WINE AI
Predicting Tasting Notes from Climate
Key Metrics
0.01873
FINAL MAE
10,000+
WINES ANALYZED
64
GRAPE VARIETALS
1,416
TASTING KEYWORDS
33→21
FEATURE REDUCTION
2nd Place
COMPETITION RANK
OVERVIEW
Grand Valley's Machine Learning course (CIS 678) challenged students to predict the probability of specific tasting note keywords appearing in a wine review, using only climate data and grape varietal as inputs. The dataset comprised over 10,000 wines across 64 grape varietals, each associated with daily climate data from the 2022 vintage year — minimum and maximum temperatures, rainfall, and sunshine duration spanning March 1 to November 1 (246 days × 4 modalities = 984 raw climate features). The target variable was a matrix of 1,416 tasting note keyword probabilities derived from smoothed word count data.
By modeling these relationships, the project explores how environmental factors influence the language used to describe wine — offering insights into how climate conditions shape sensory perception and market reception. Performance was evaluated by Mean Absolute Error (MAE) on a held-out test set of 1,001 wines, scored through a class-wide Kaggle competition.
EXPLORATORY ANALYSIS
Distribution analysis of the four climate modalities revealed distinct statistical profiles. Maximum and minimum temperatures followed approximately normal distributions centered around seasonal norms, while rainfall was heavily right-skewed with many zero-rain days, and sunshine duration exhibited a bimodal pattern reflecting cloud-cover variability. These distributional differences motivated modality-specific normalization: standard scaling for temperature features, log-transformation for rainfall (to compress the heavy tail), and log + standard scaling for sunshine.

#### SHORT PROBLEM:
Pick up the write-up on predicting wine tasting notes from climate data right after its last sentence, and keep writing it.

#### Element lookup records:

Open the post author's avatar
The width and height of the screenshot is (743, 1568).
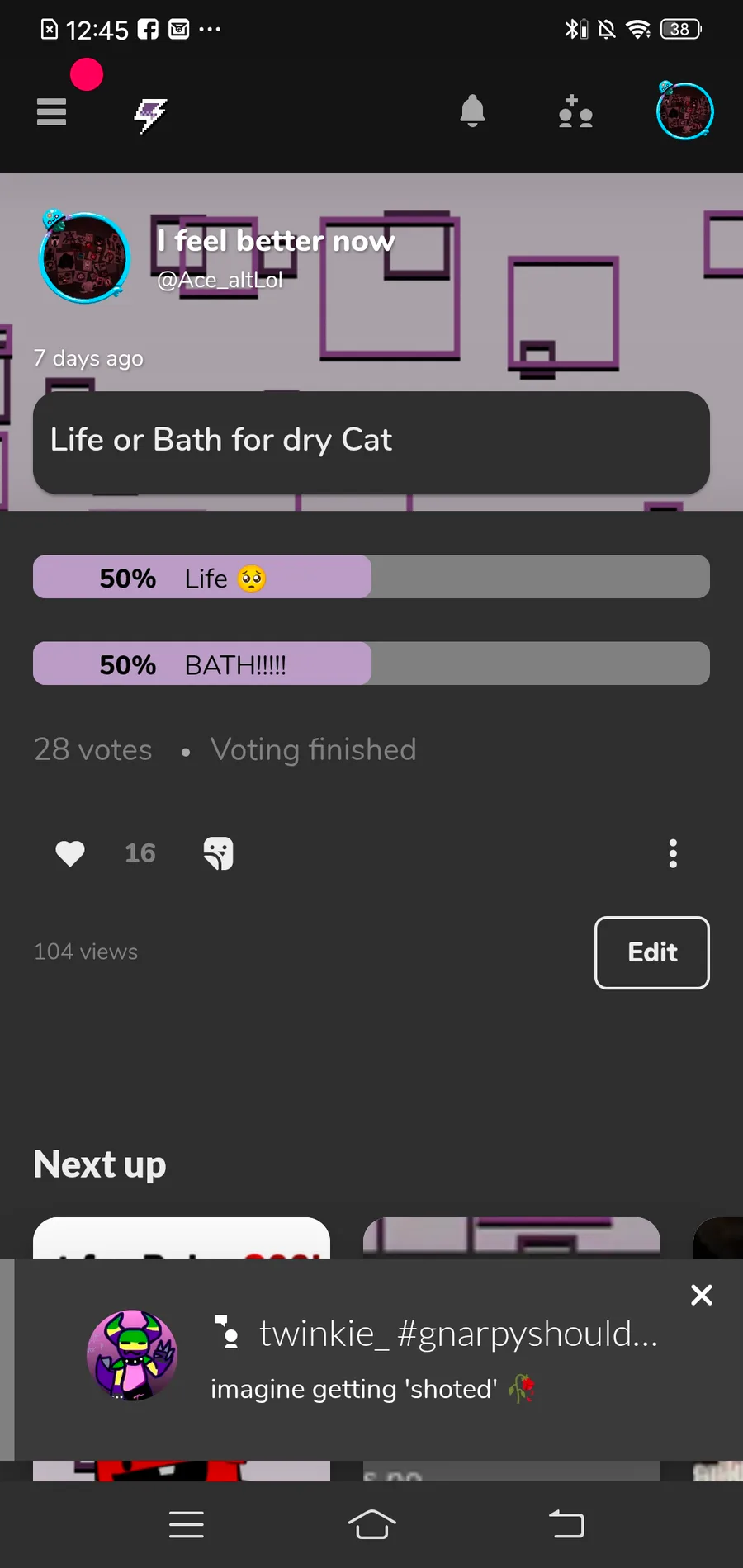[x=84, y=257]
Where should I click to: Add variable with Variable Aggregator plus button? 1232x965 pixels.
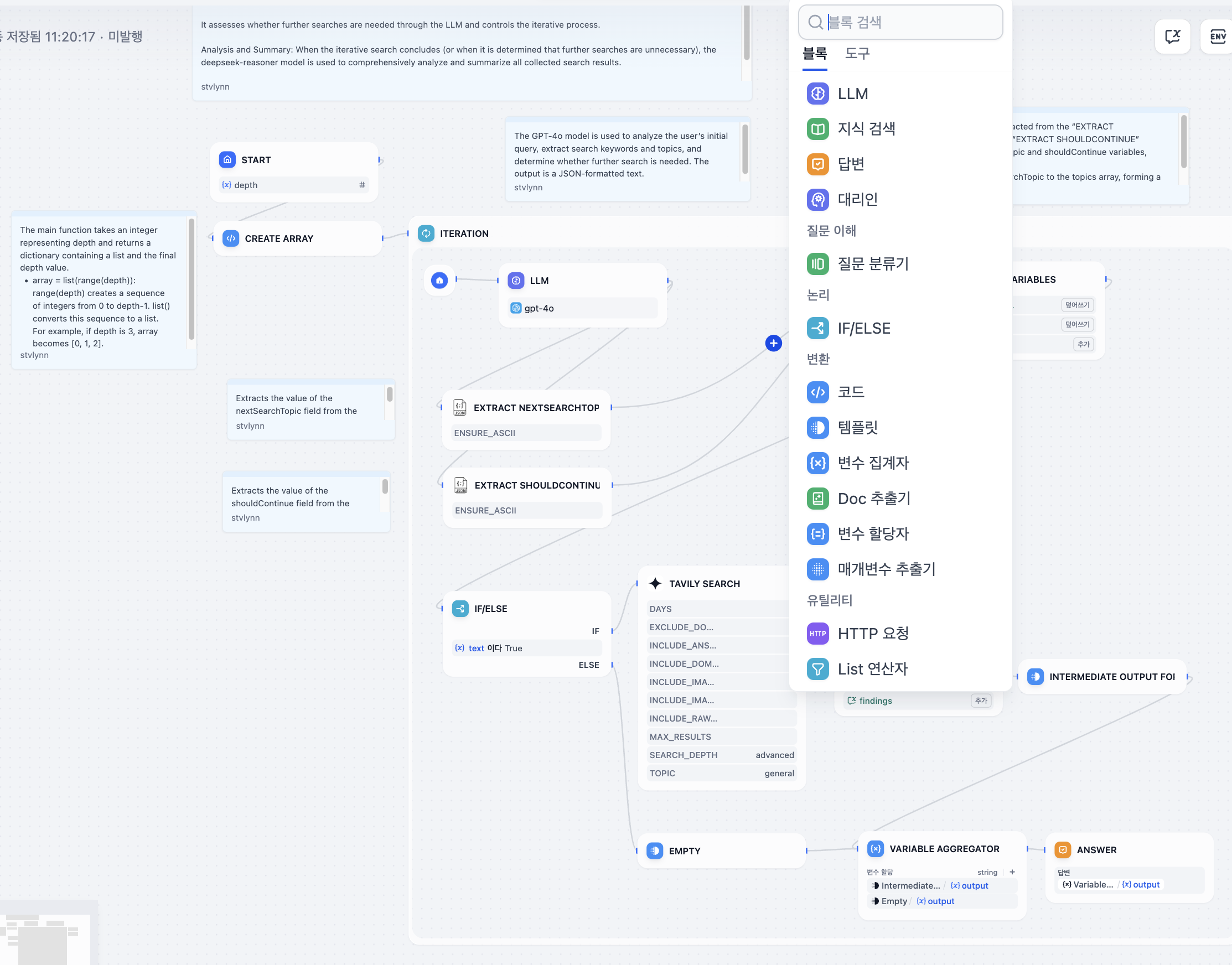1012,872
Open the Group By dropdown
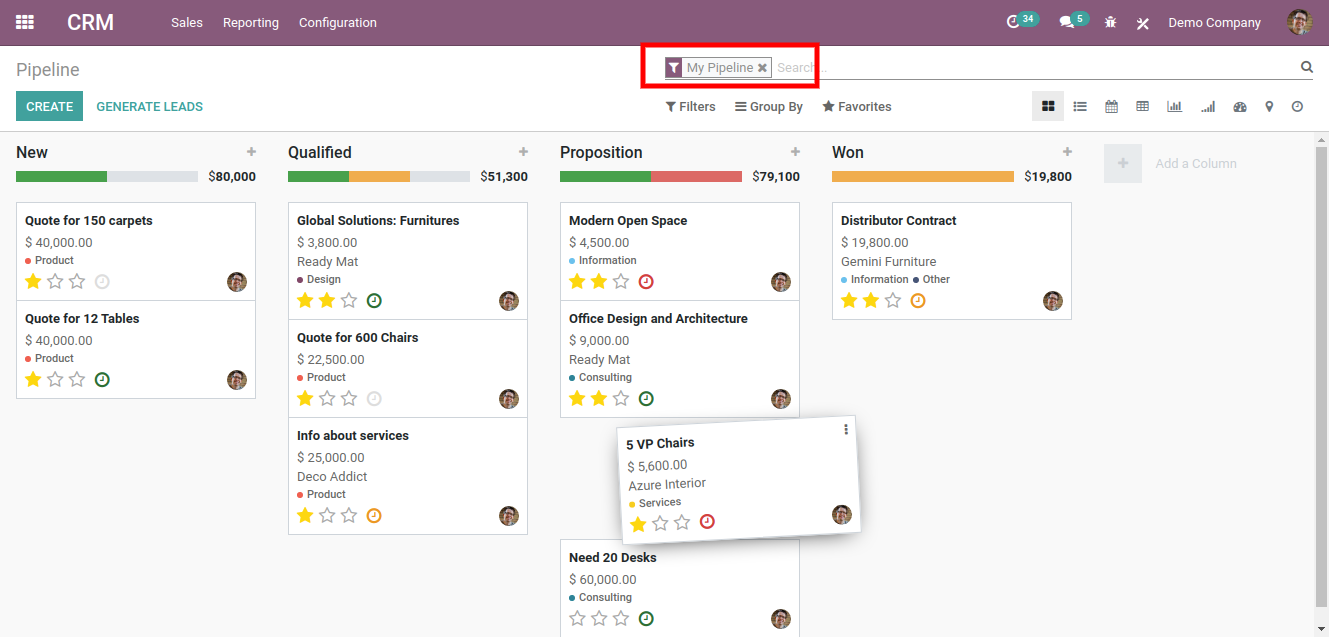 pyautogui.click(x=768, y=107)
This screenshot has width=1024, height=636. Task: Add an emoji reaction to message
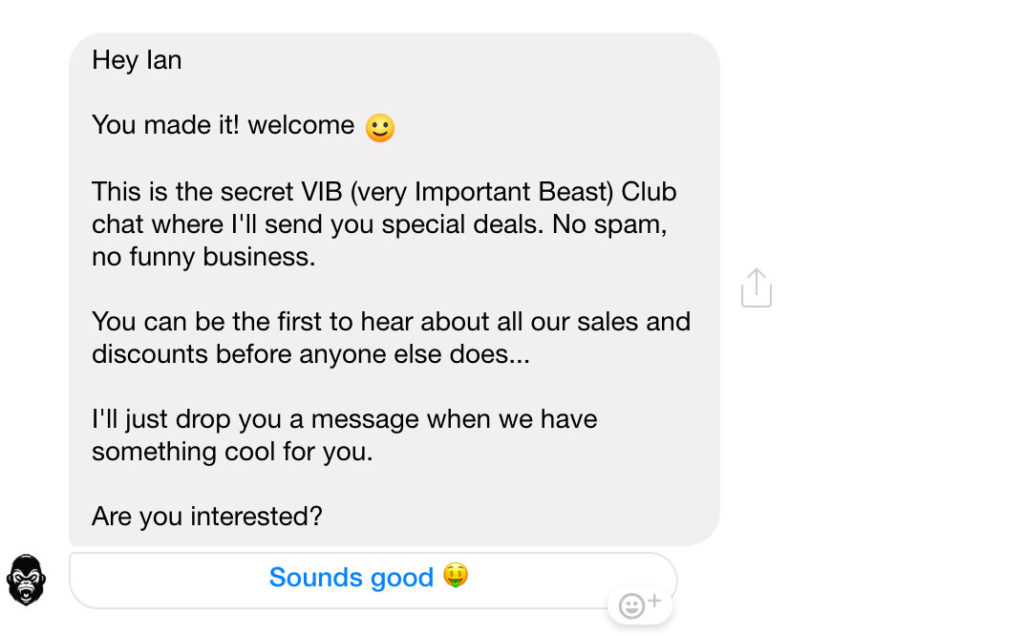[x=640, y=605]
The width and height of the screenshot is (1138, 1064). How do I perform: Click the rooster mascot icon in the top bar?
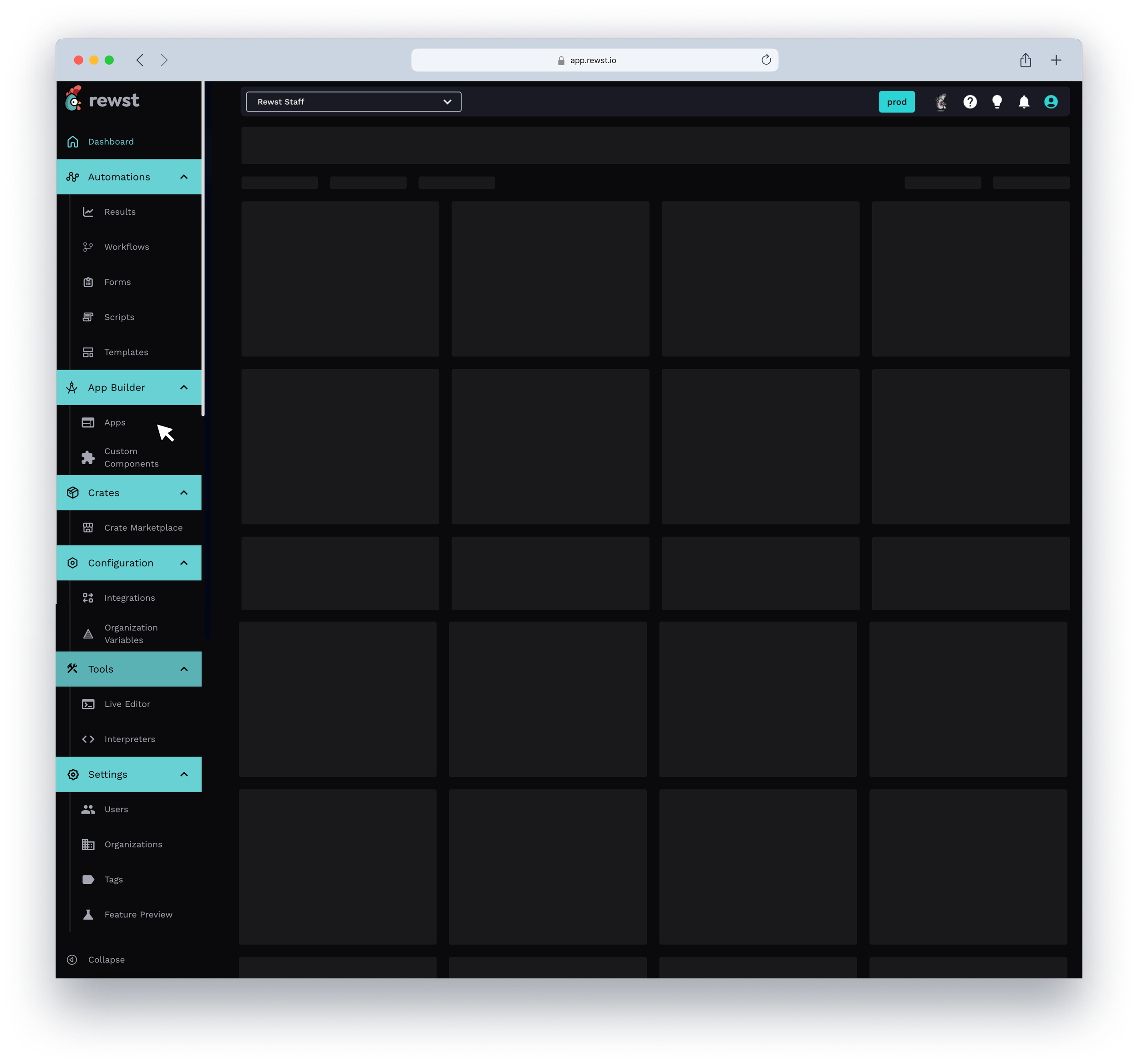(941, 102)
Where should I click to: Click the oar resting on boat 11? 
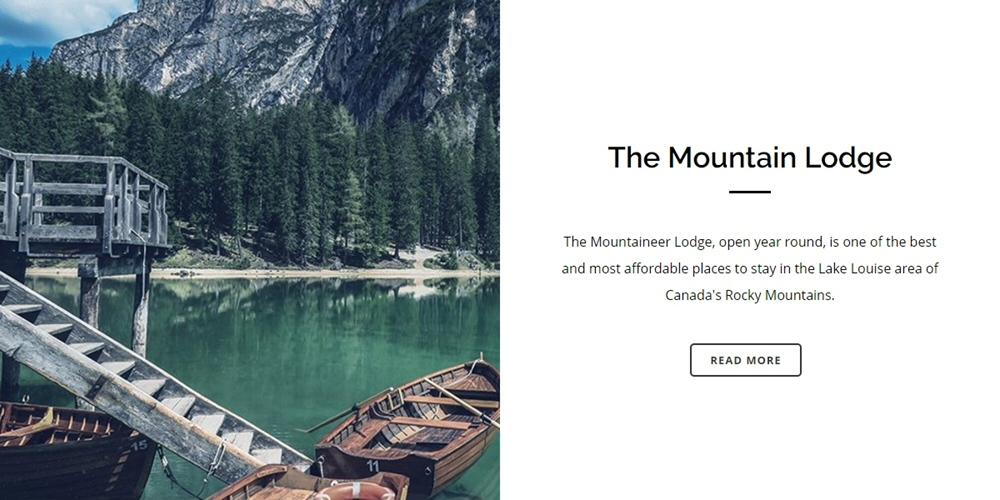(460, 402)
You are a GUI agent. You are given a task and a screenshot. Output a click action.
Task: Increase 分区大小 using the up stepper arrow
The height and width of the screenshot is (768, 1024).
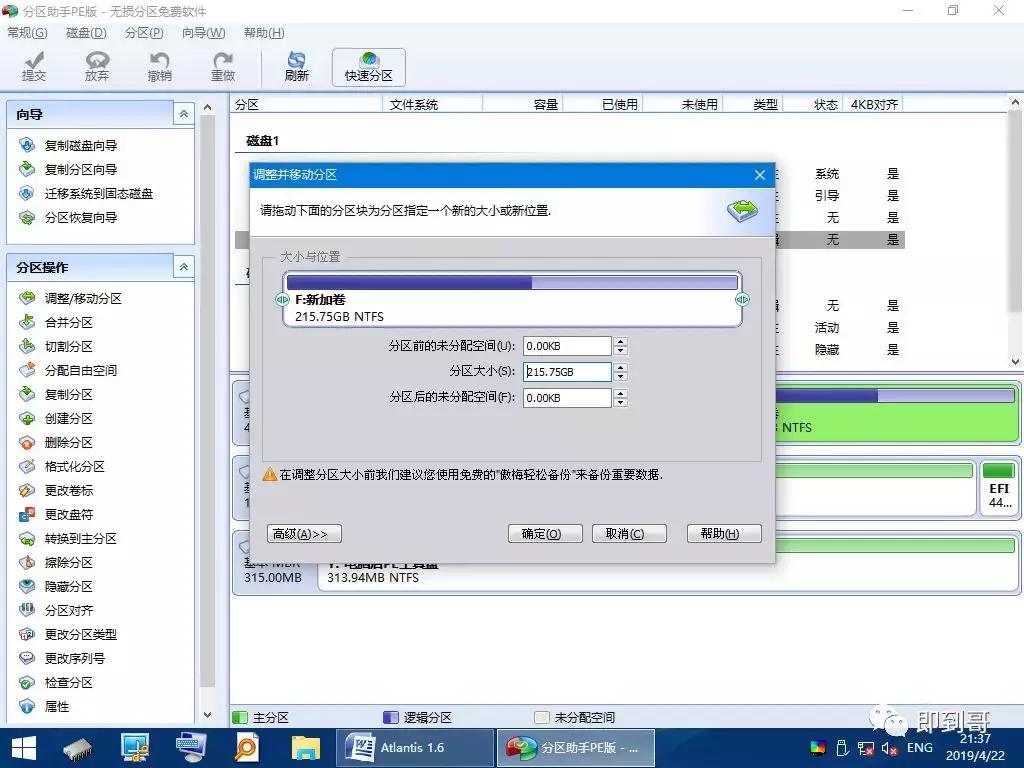[x=620, y=367]
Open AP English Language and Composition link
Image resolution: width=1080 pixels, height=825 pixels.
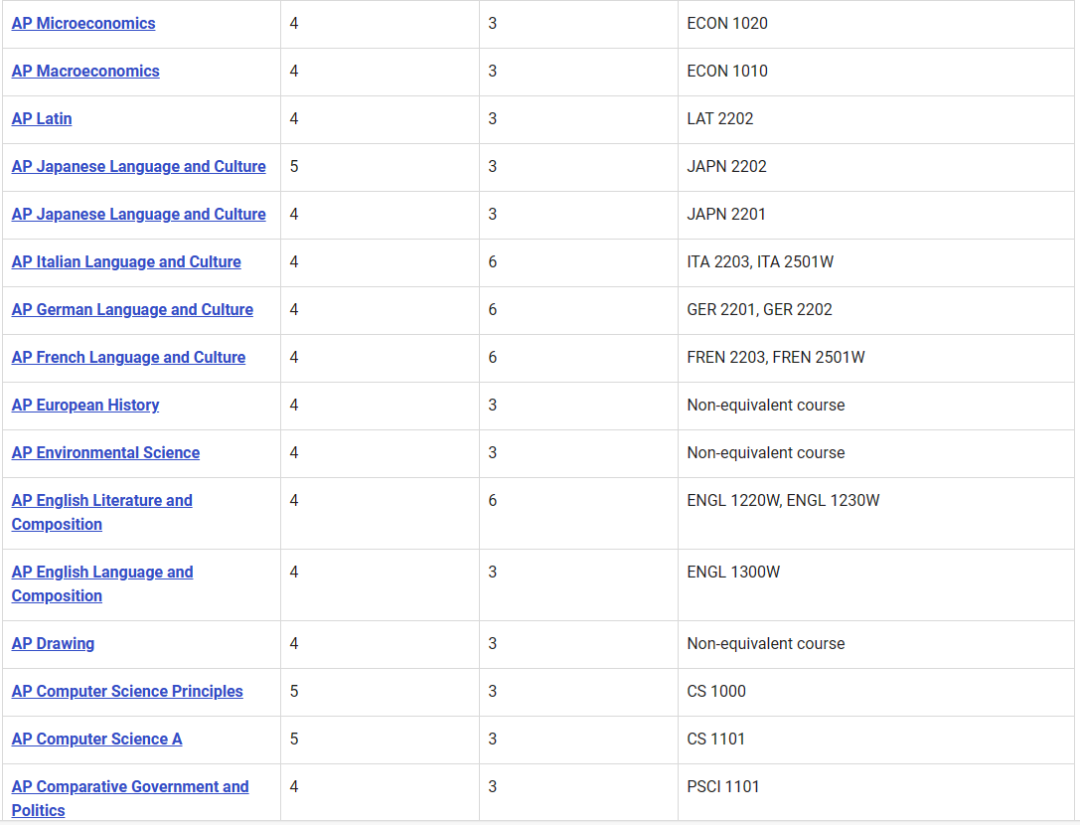(102, 572)

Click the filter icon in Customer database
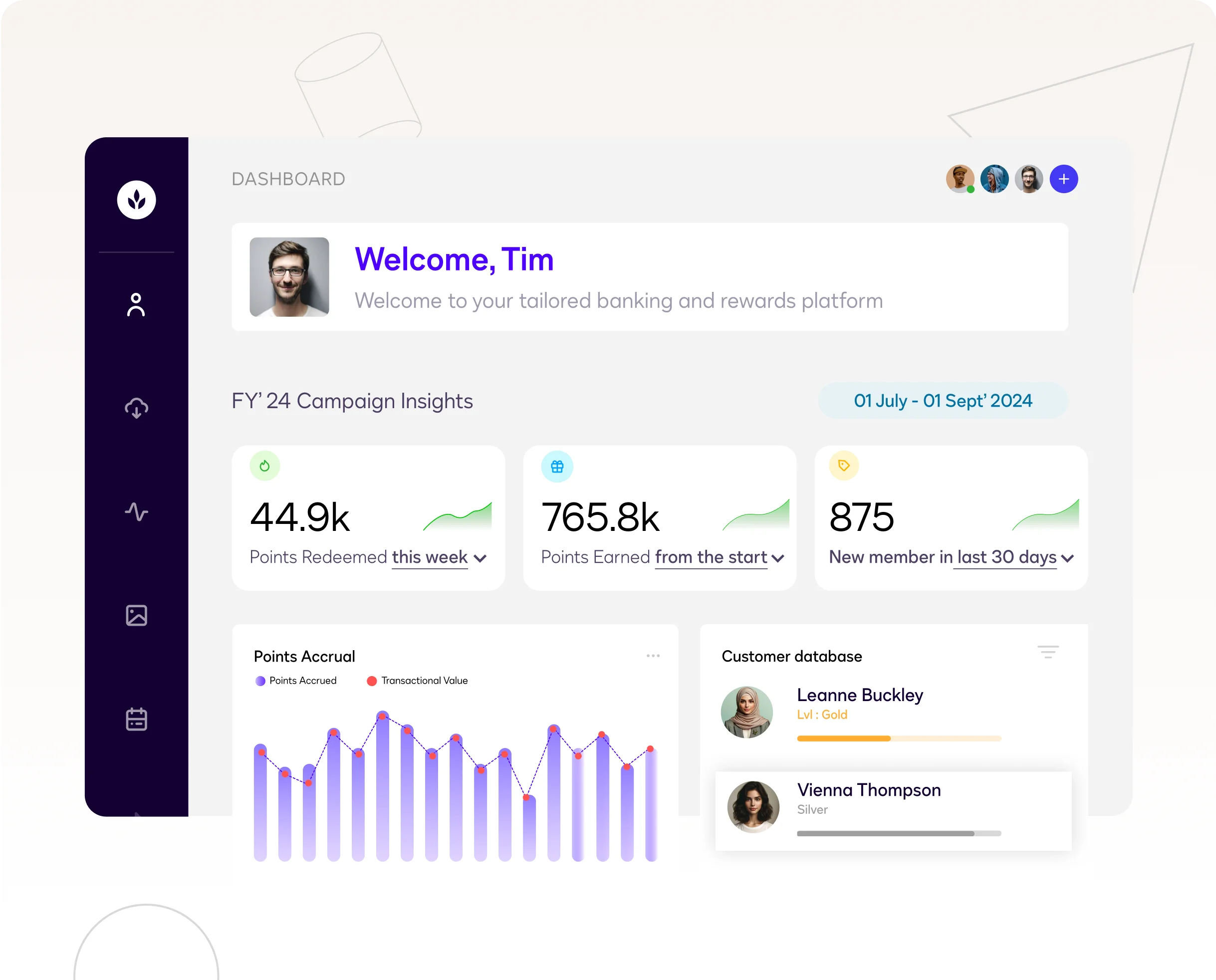tap(1048, 652)
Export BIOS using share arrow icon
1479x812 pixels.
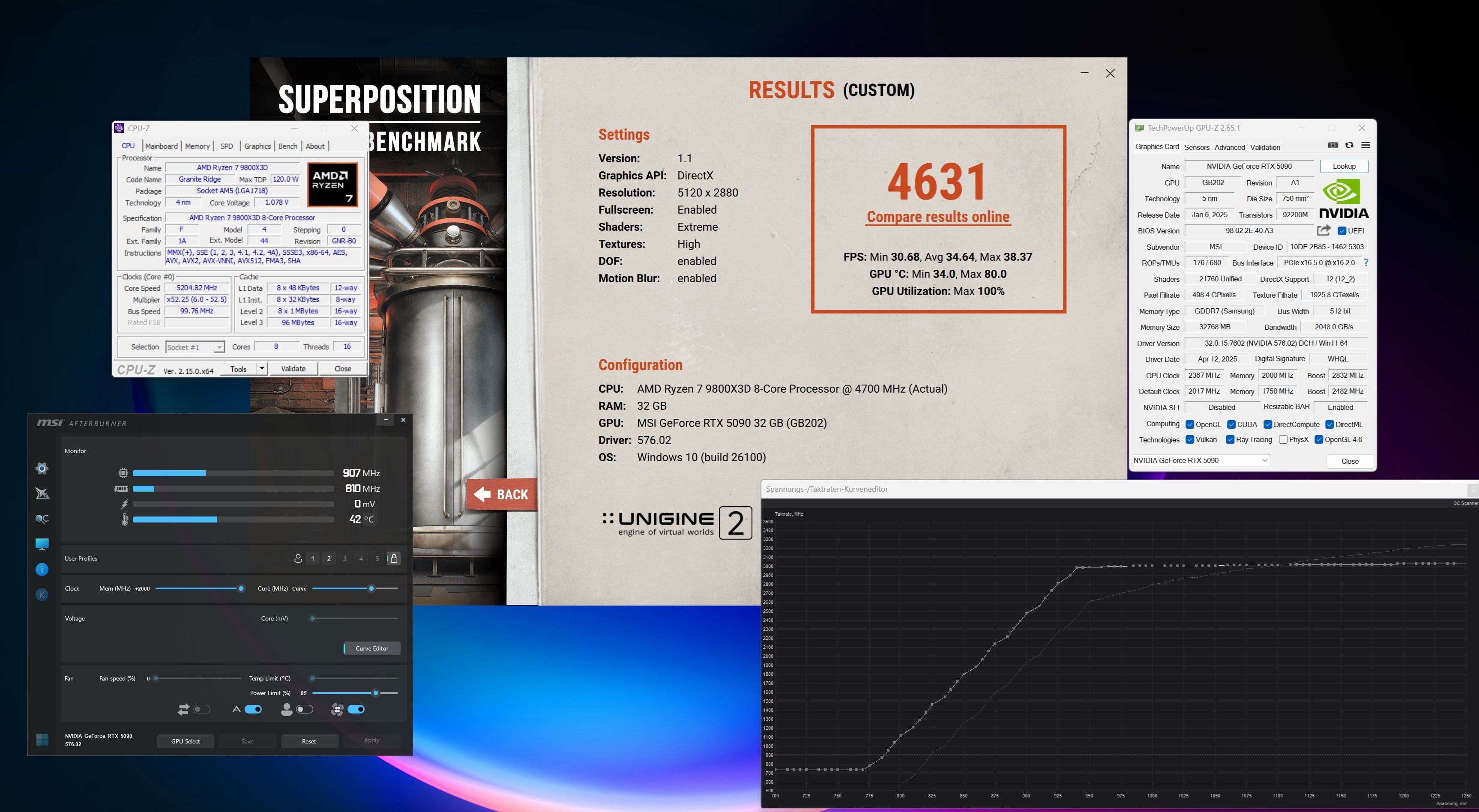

#### WRITTEN RESPONSE:
The word probability matrix was extremely sparse — approximately 80% zeros — with most tasting notes appearing infrequently across the corpus. This sparsity became a central design constraint, influencing loss function selection (focal loss for the neural network, Tweedie loss for LightGBM) and motivating the development of cluster-based features that aggregate sparse word signals into denser, more predictive representations.
FEATURE ENGINEERING
Feature engineering was the backbone of this project, contributing more to model performance than architecture selection alone. The team developed five categories of engineered features:
Climate Aggregations — Moving averages at 7, 14, and 30-day windows for each modality, plus seasonal averages (spring, summer, fall rainfall), number of rainy days, maximum weekly temperature drop, rainfall type indicators (dry/moderate/wet), and climate interaction terms (rain × temperature, rain × spring frequency).
K-Means Word Cluster Probabilities — The 1,416 tasting note keywords were grouped into 9 clusters using K-means clustering on co-occurrence patterns. For each varietal, cluster membership probabilities were computed by averaging word probabilities within each cluster, producing a compact 9-dimensional representation that captured coarse semantic groupings. A scree plot justified the choice of 9 clusters at the elbow point of within-cluster sum of squares.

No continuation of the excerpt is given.